**WHAT THE TASK REQUIRES**
Write only the count of lines that hold the word "height" in the listing.
─── DATA SHOWN
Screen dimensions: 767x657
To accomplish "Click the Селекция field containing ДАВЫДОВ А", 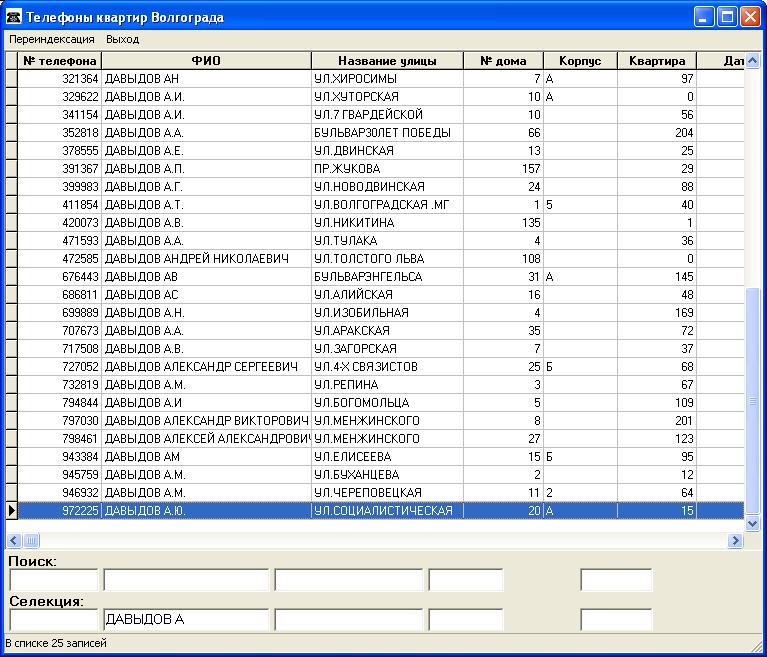I will [x=186, y=620].
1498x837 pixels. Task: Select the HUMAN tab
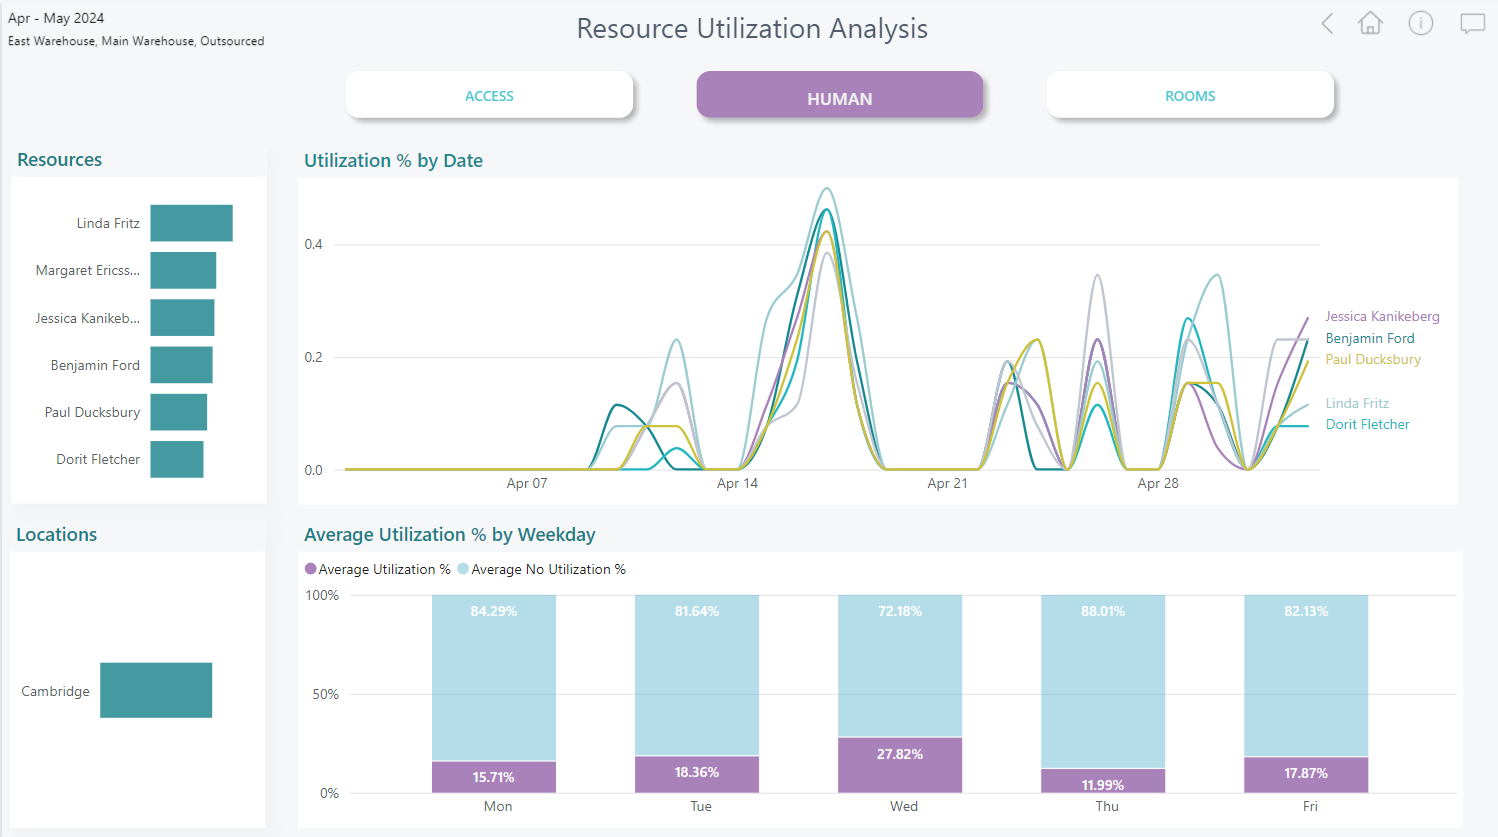839,96
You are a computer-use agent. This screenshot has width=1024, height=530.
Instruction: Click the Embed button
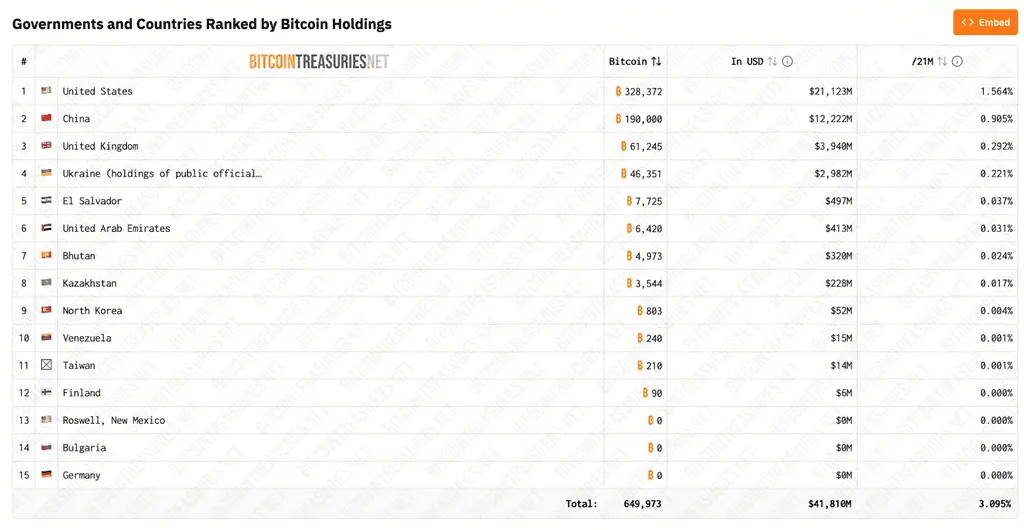coord(985,22)
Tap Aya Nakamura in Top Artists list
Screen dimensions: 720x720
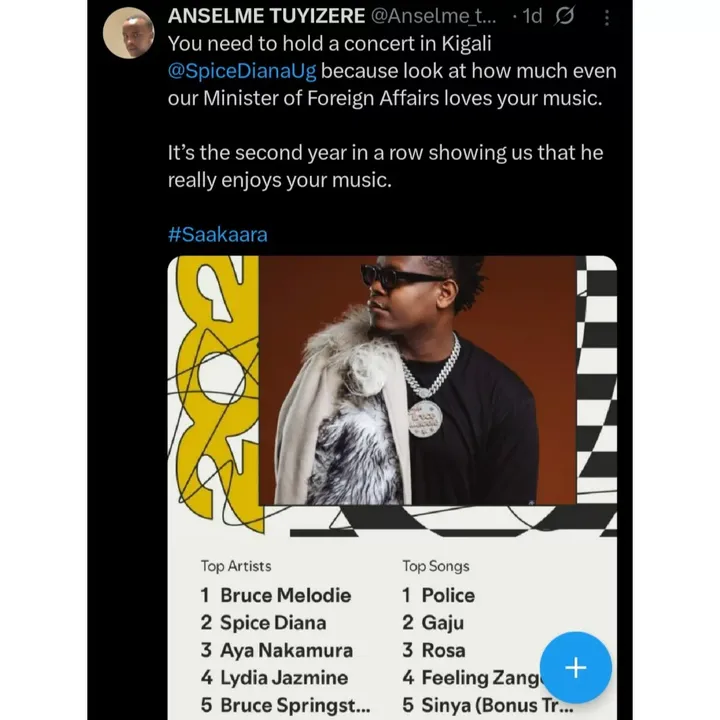tap(286, 651)
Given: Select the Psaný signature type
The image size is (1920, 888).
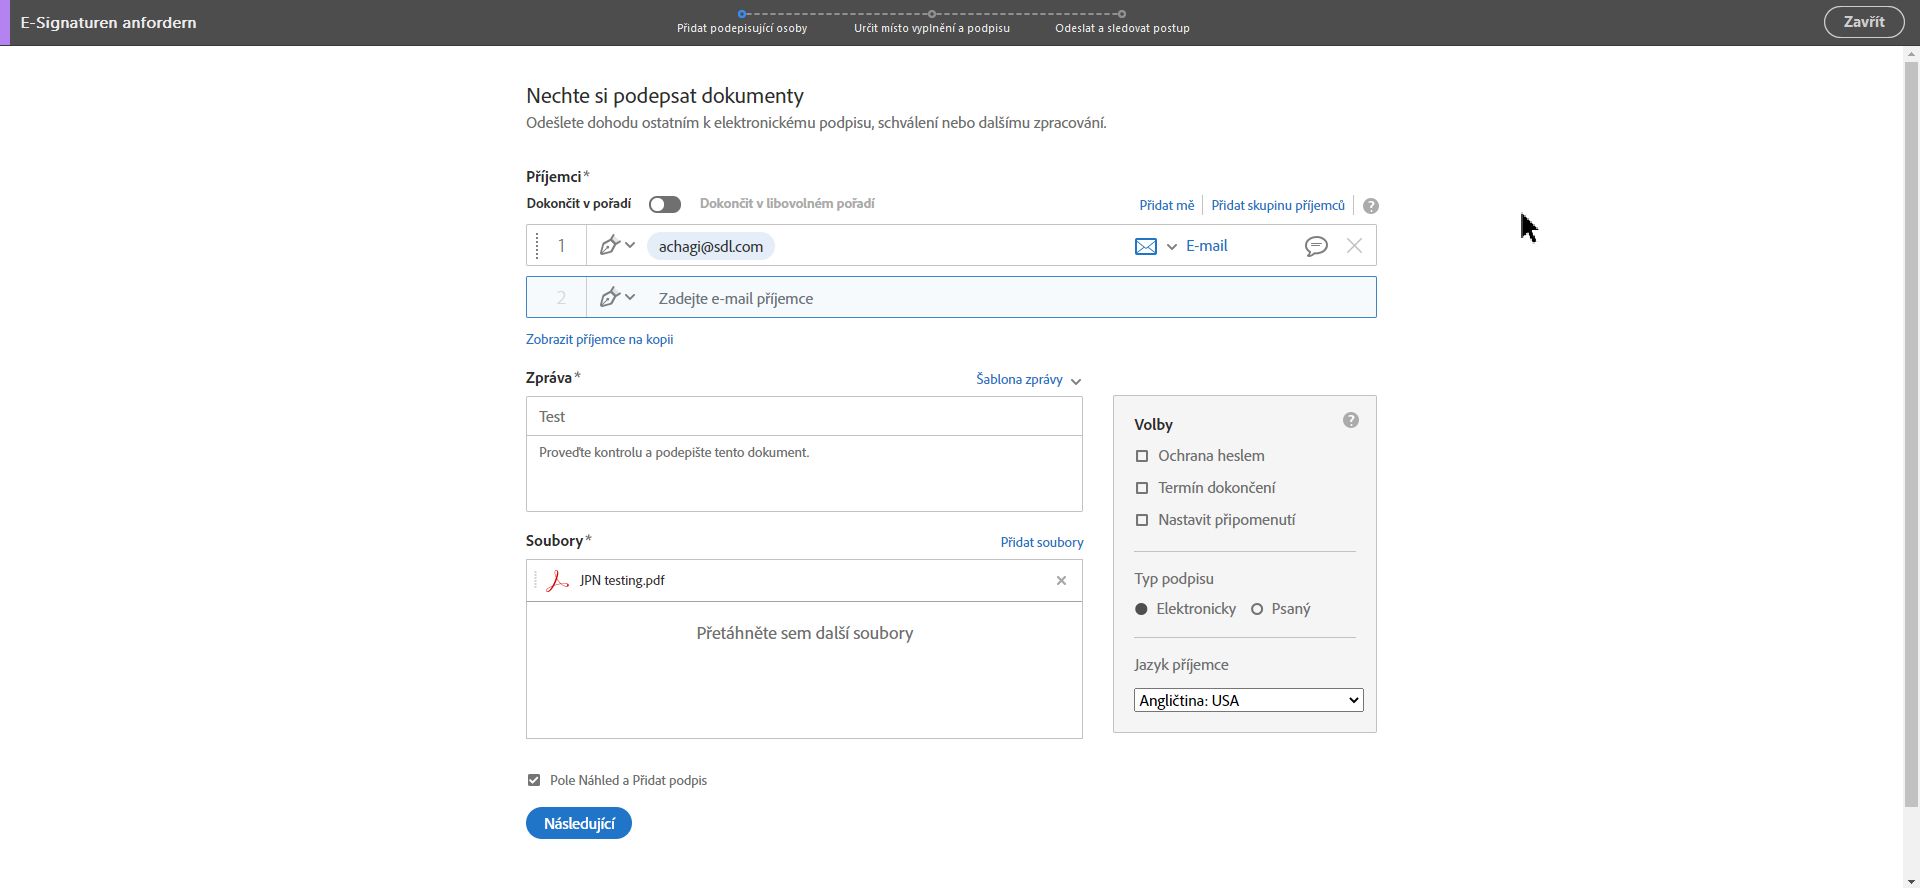Looking at the screenshot, I should tap(1257, 609).
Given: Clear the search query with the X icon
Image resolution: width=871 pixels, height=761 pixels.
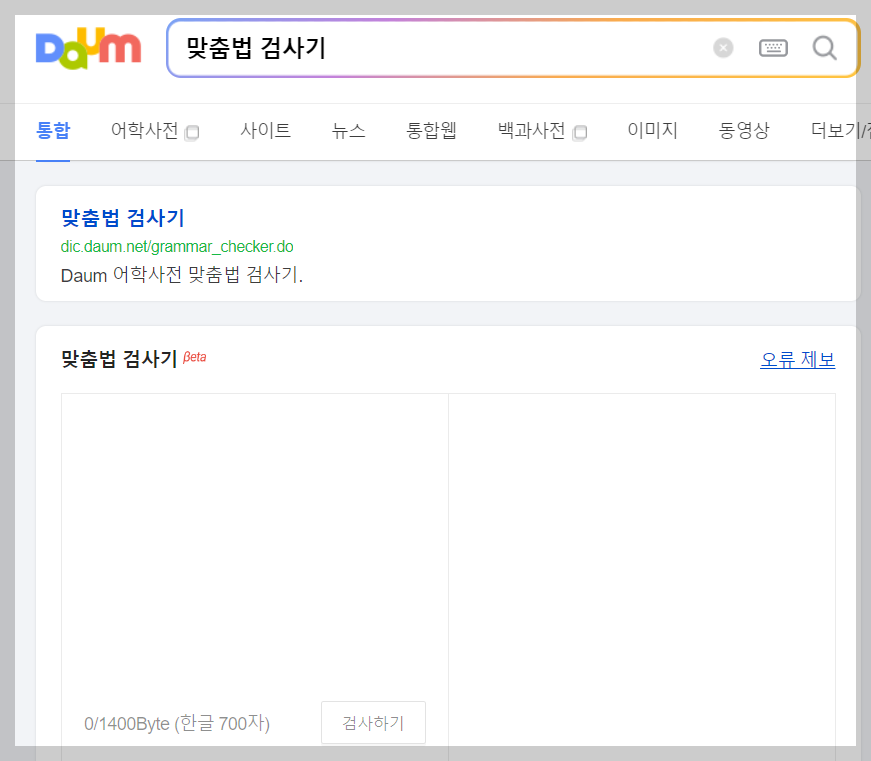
──────
**WRITTEN RESPONSE**
2